**Page excerpt:**

As part of his speech accepting a lifetime service award at US publishing body NMPA’s annual meeting last night, Bandier called on streaming services to do more to highlight songwriters.

“When I look today at the likes of Spotify, Apple Music and YouTube, I ask: where are the names of the songwriters? They are either not there or so hidden that you would have to be a special prosecutor, or perhaps The Washington Post – to find them,” said Bandier.

“It is as if the songwriters do not exist and the only people who matter are the recording artists. However, without the songwriters coming up with the words and music in the first place, there would be nothing for the artist to record and no music to stream.”

This argument winds back to the question of royalties, though. Bandier suggested that this lack of visibility for songwriters in the streaming world ties in to their share of the revenues being made.

“The fruits of our labour are not being equitably rewarded and we are not benefitting from the streaming revolution as meaningfully as we should,” said Bandier.

“Far too often the songwriter’s contribution is overlooked or even forgotten. I have no doubt that this lack of public recognition has played a major part in why songwriters are not treated on an equal basis as the recording artist.”

**Direction 1:** In the excerpt on Bandier's speech, what award was he accepting?
**Direction 2:** Extract the passage from the excerpt on Bandier's speech, from "As part of his" up to and including "to highlight songwriters.".

**Supplied information:**
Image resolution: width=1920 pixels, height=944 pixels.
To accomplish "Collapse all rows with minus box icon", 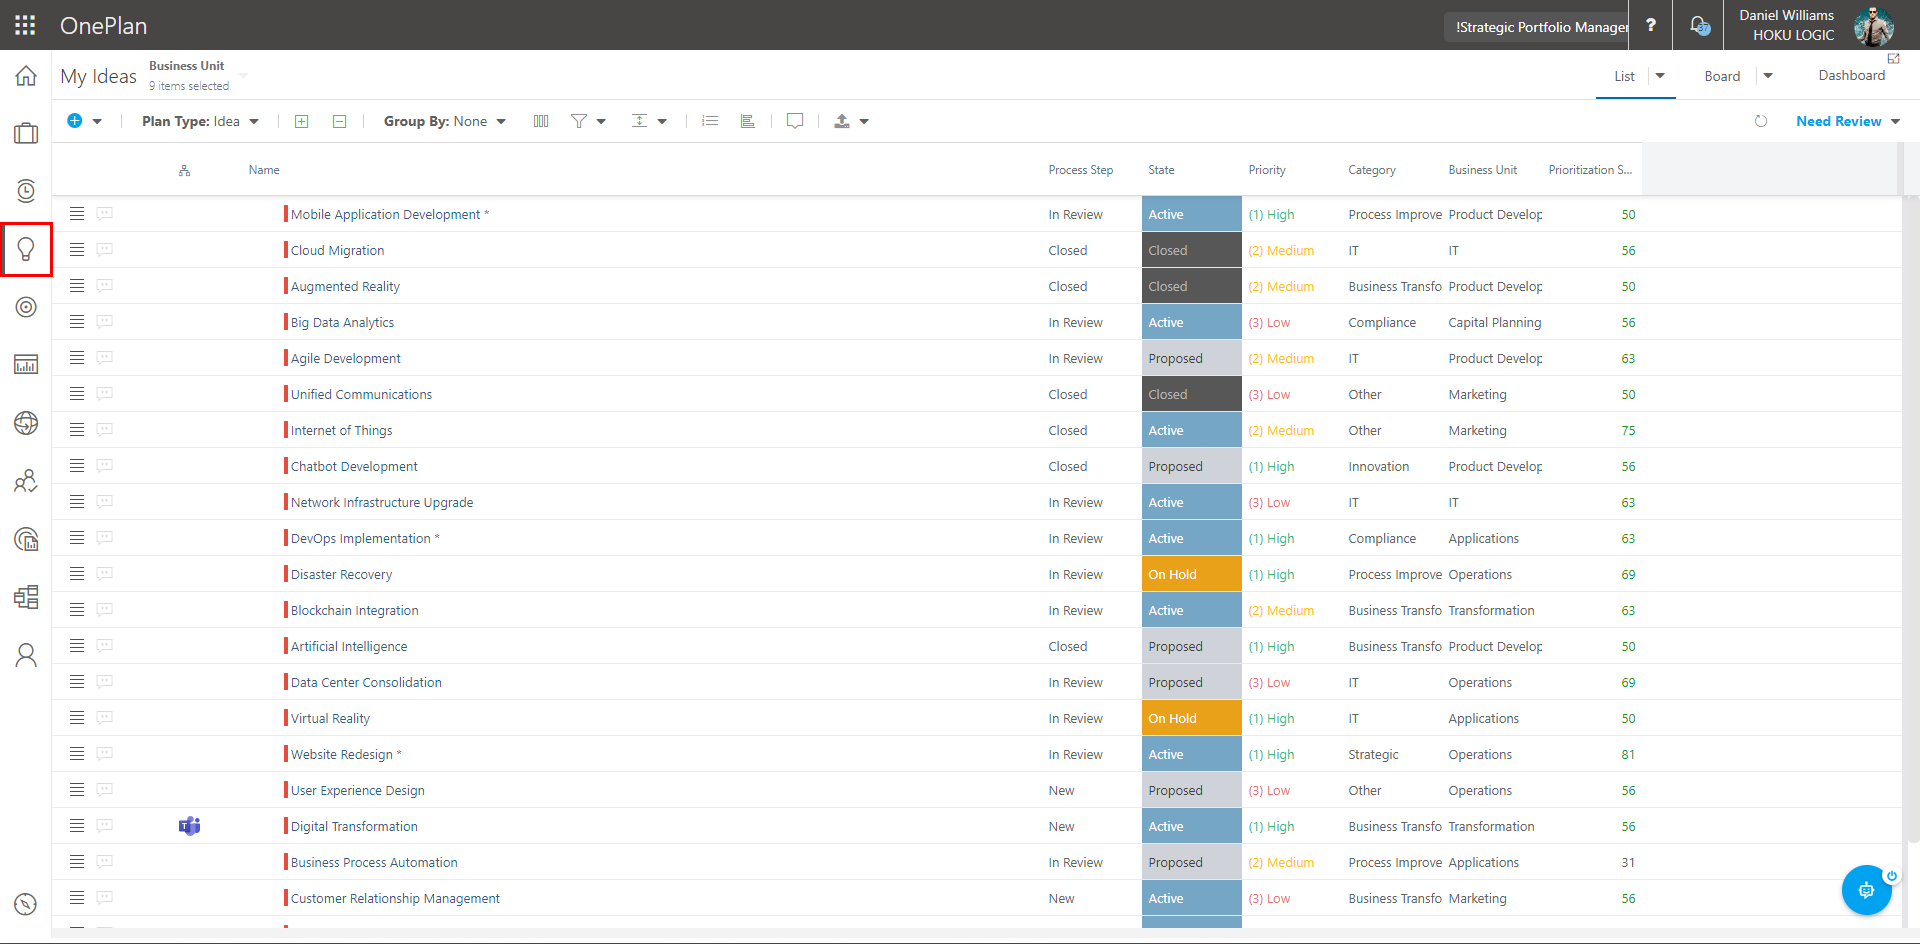I will point(339,121).
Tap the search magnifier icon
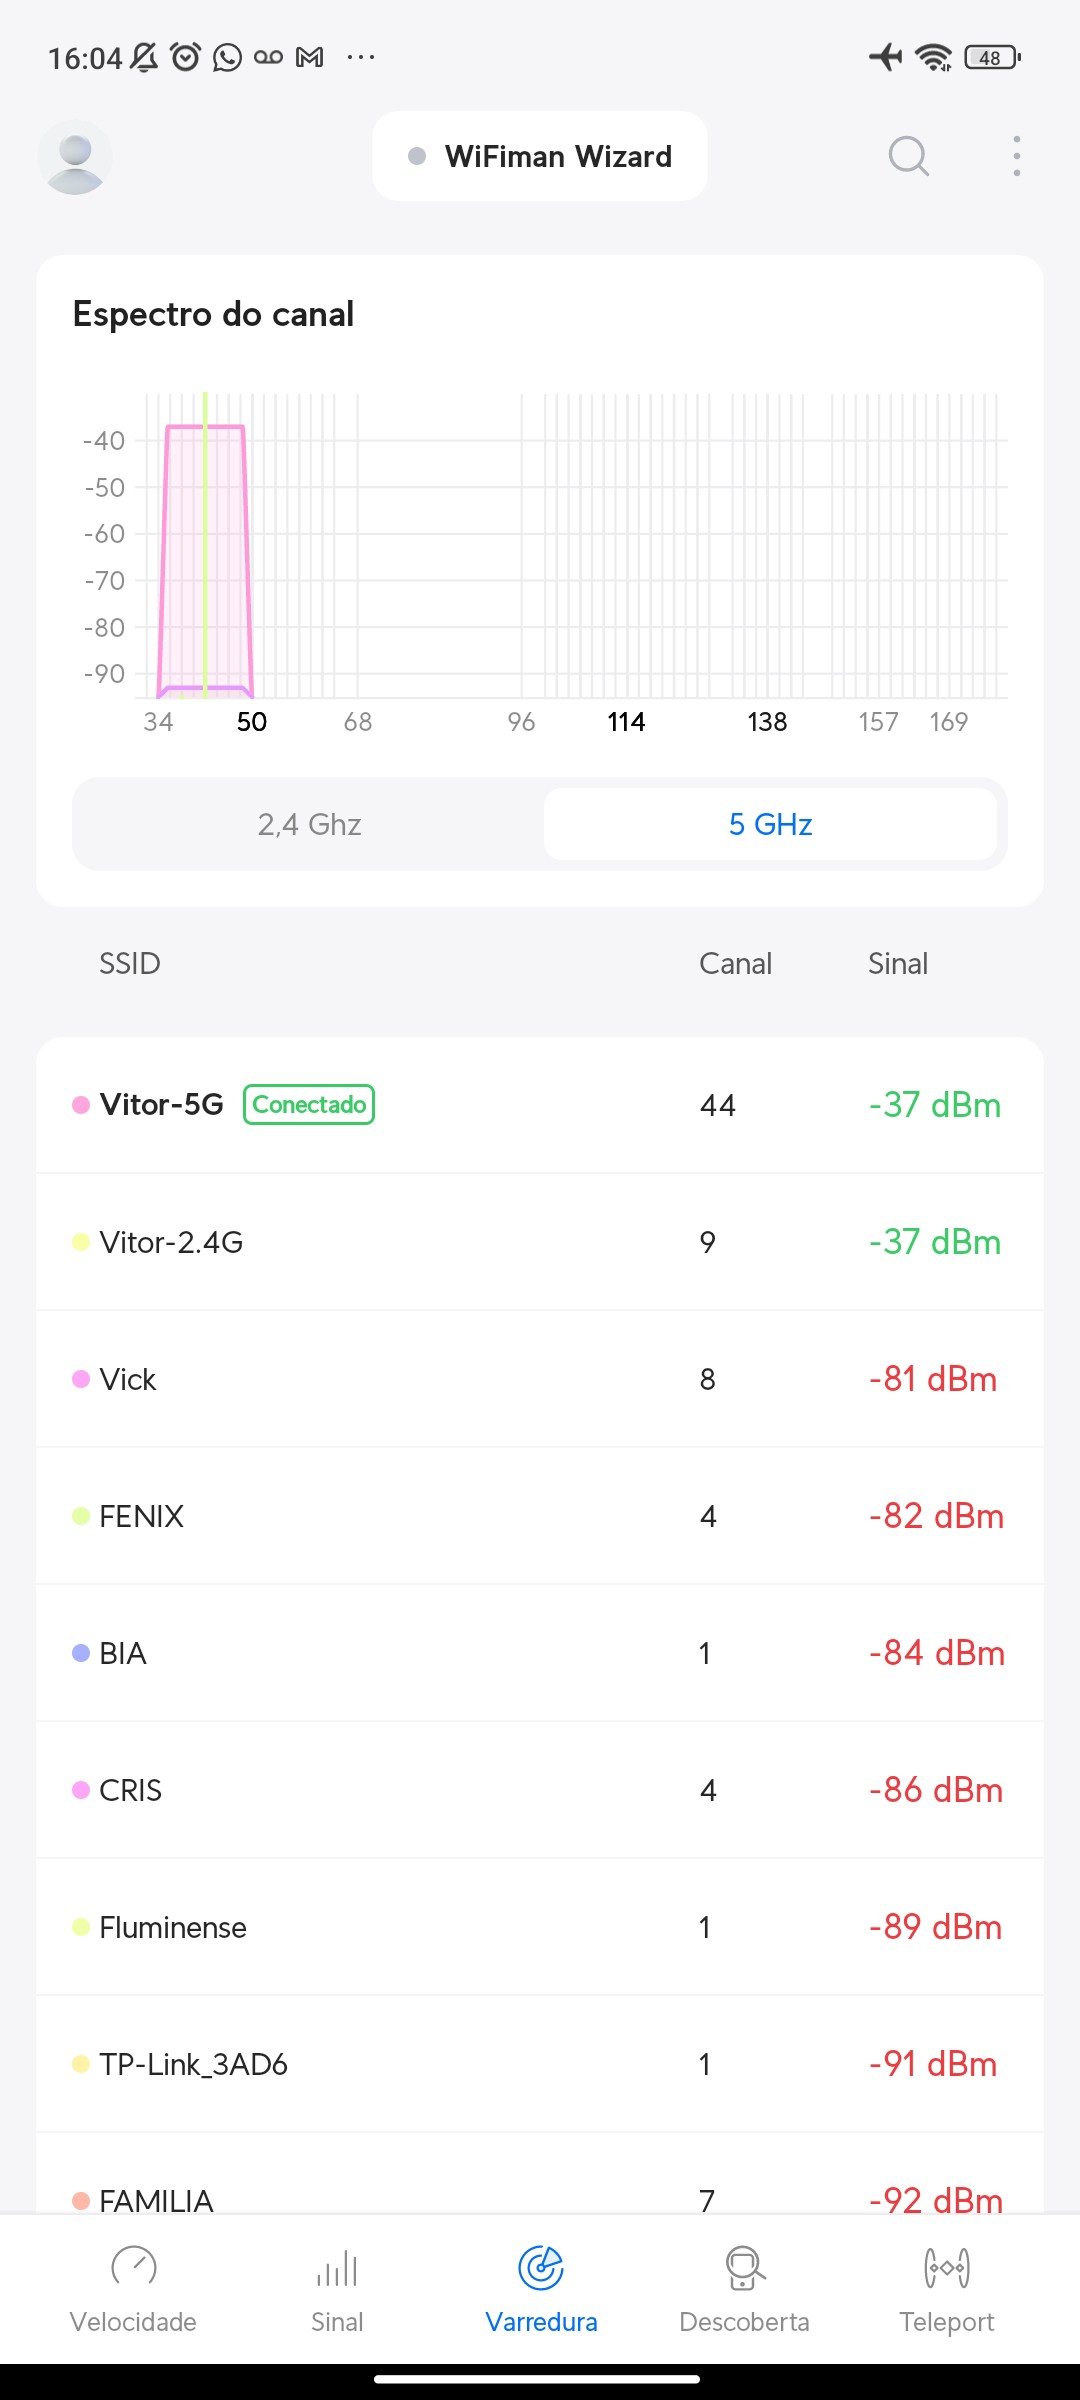 tap(908, 157)
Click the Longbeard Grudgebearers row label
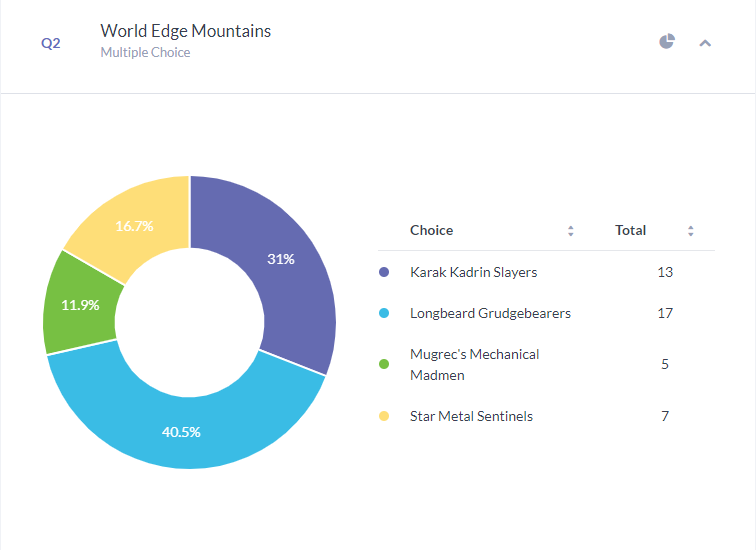 pyautogui.click(x=490, y=313)
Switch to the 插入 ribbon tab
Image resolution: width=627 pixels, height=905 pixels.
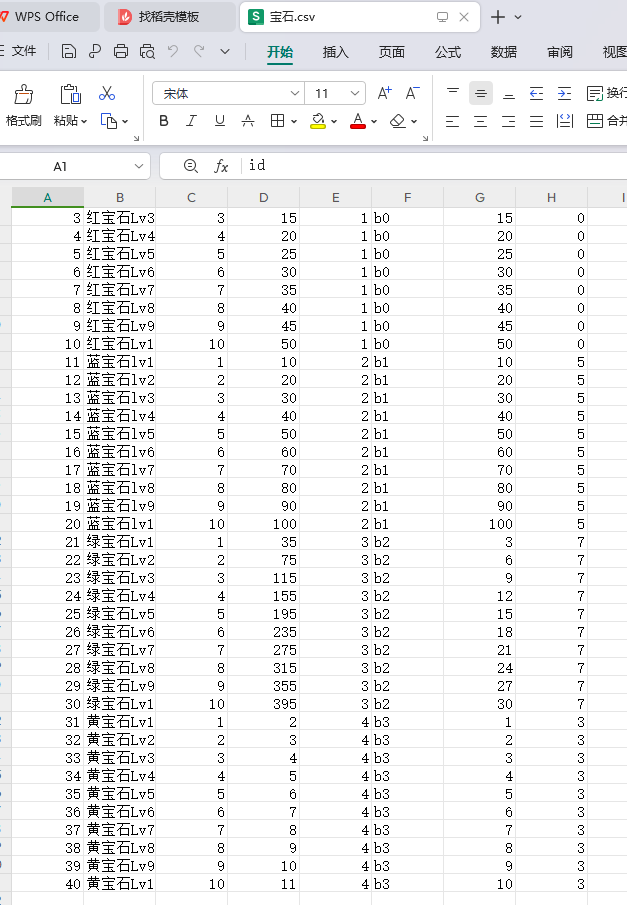(336, 52)
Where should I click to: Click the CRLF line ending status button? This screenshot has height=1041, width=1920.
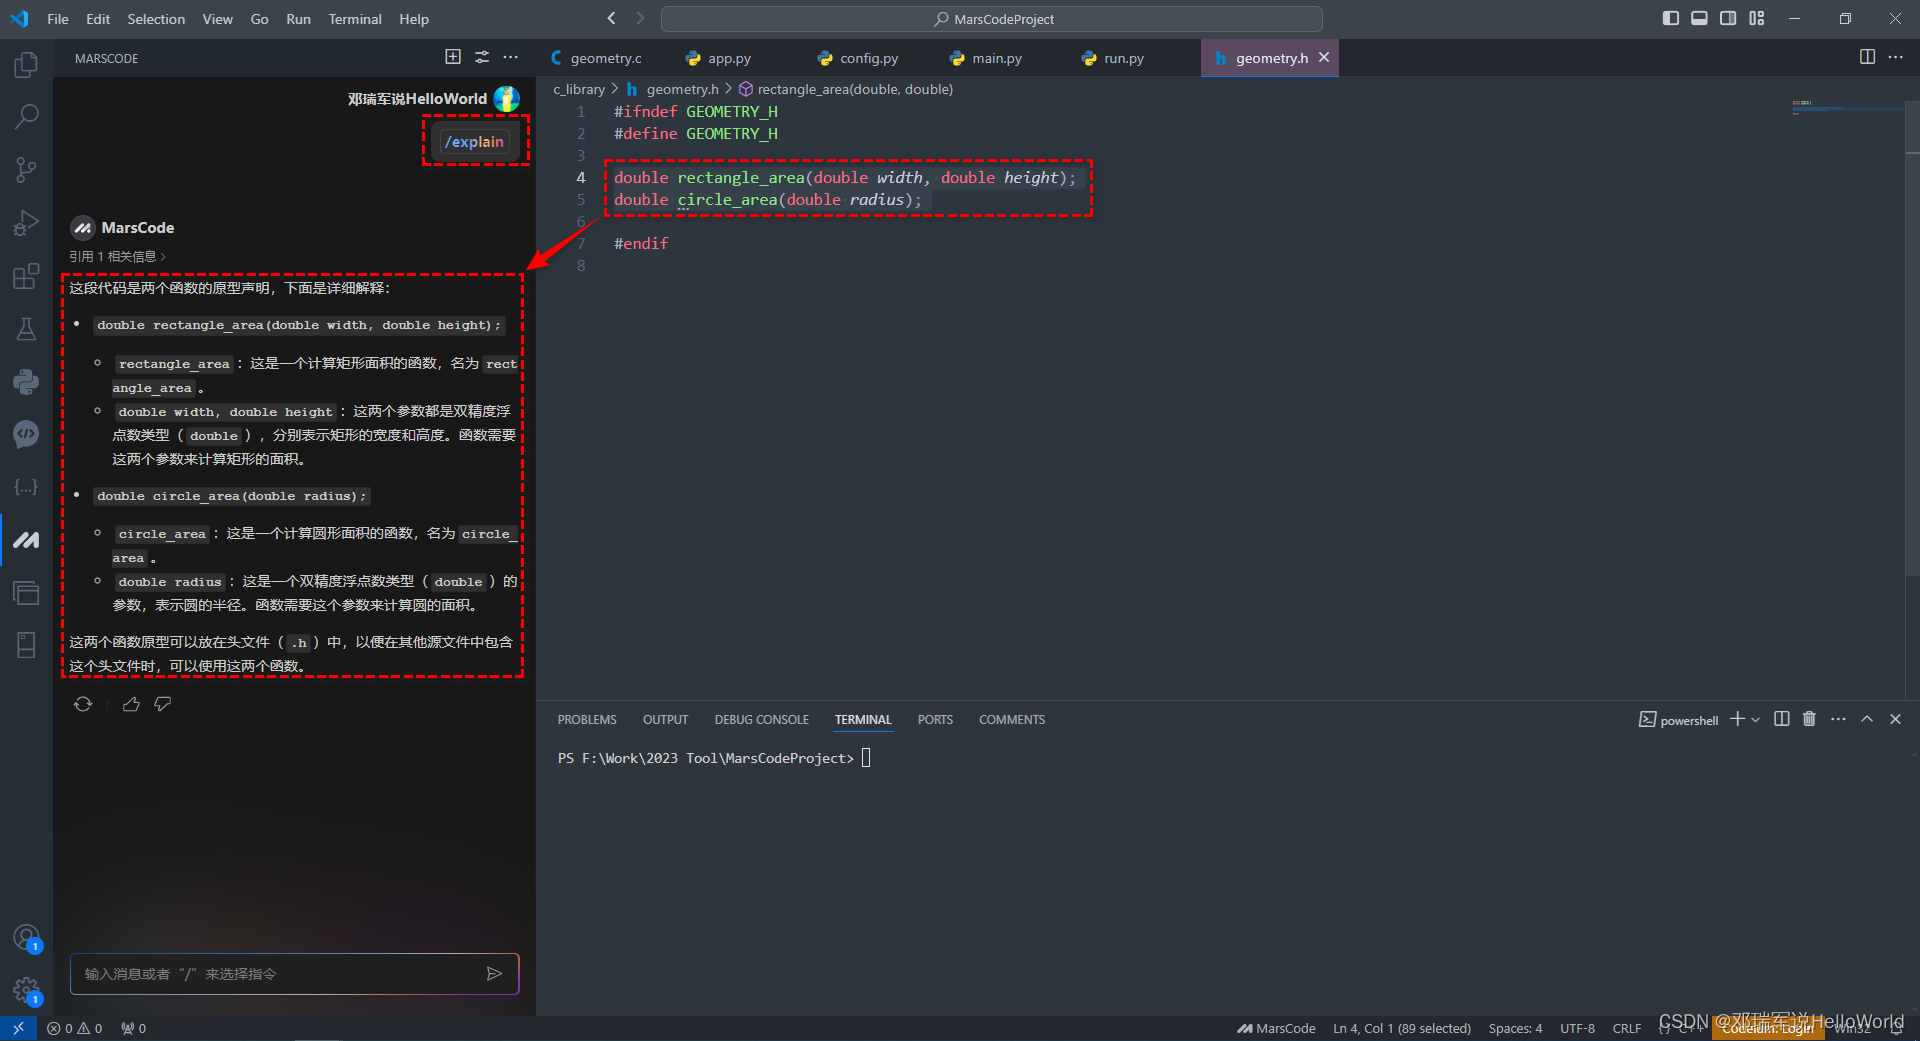tap(1626, 1028)
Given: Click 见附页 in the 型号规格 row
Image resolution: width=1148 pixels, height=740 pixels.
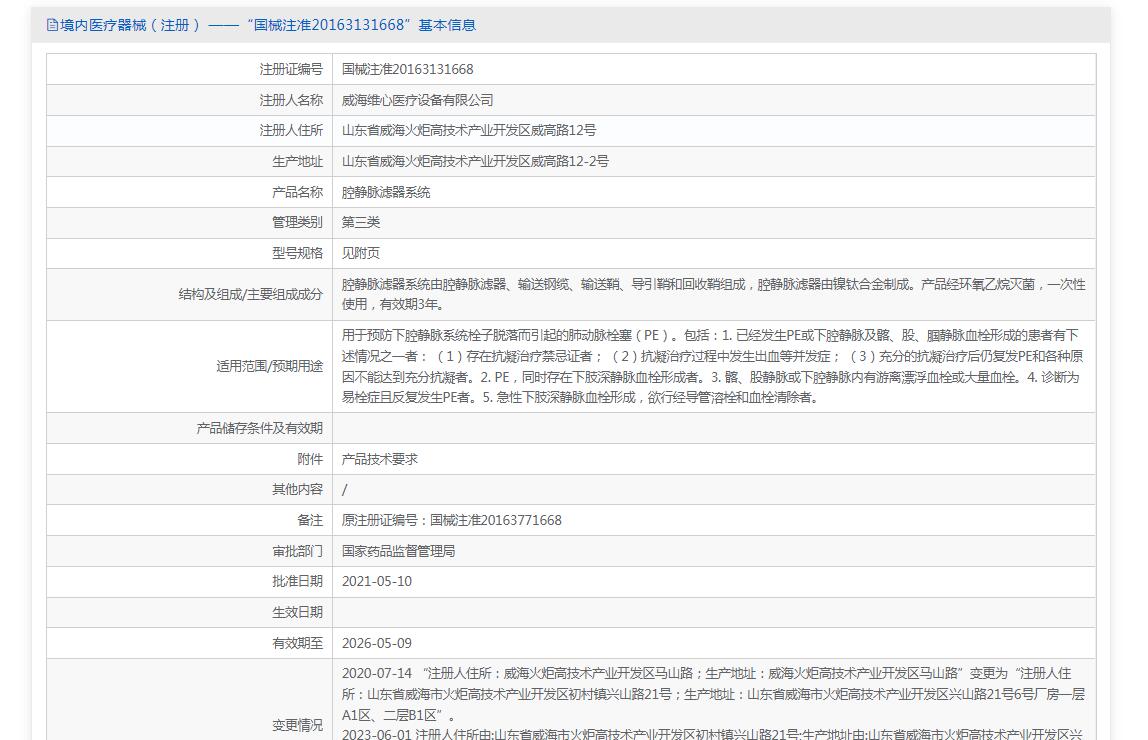Looking at the screenshot, I should click(x=361, y=253).
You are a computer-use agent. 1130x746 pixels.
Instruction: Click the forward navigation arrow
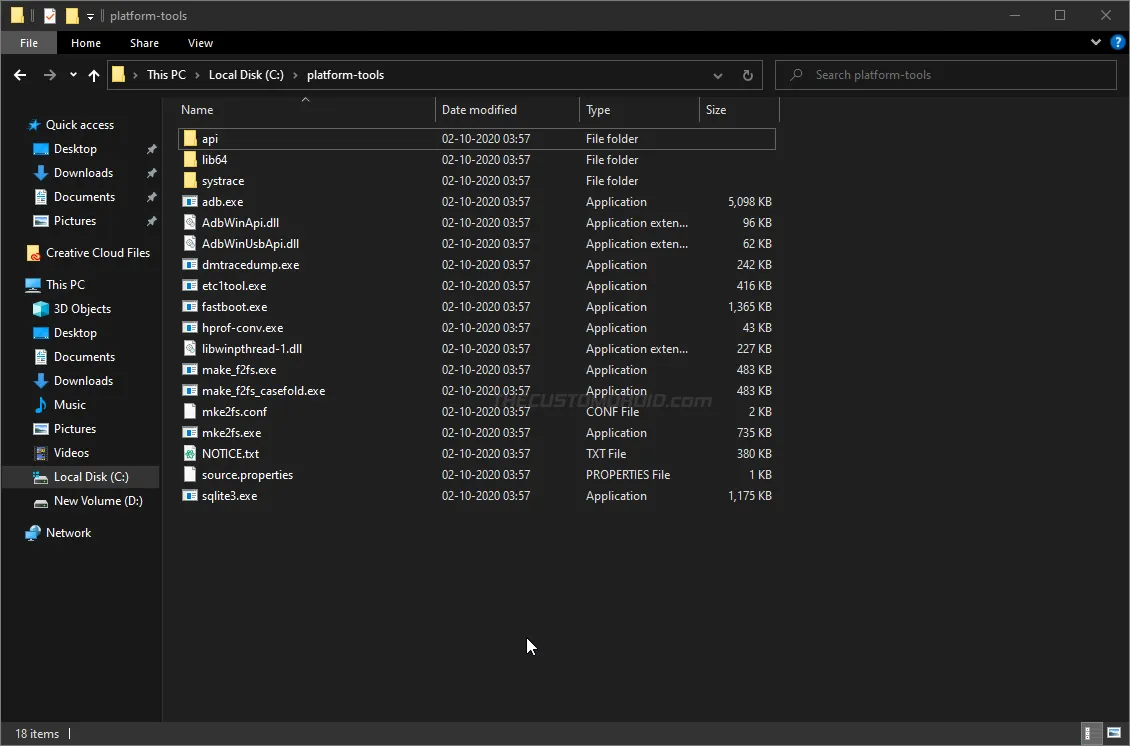pos(48,75)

**Worked solution 1:** A lifetime service award at the NMPA's annual meeting.

**Worked solution 2:**
As part of his speech accepting a lifetime service award at US publishing body NMPA’s annual meeting last night, Bandier called on streaming services to do more to highlight songwriters.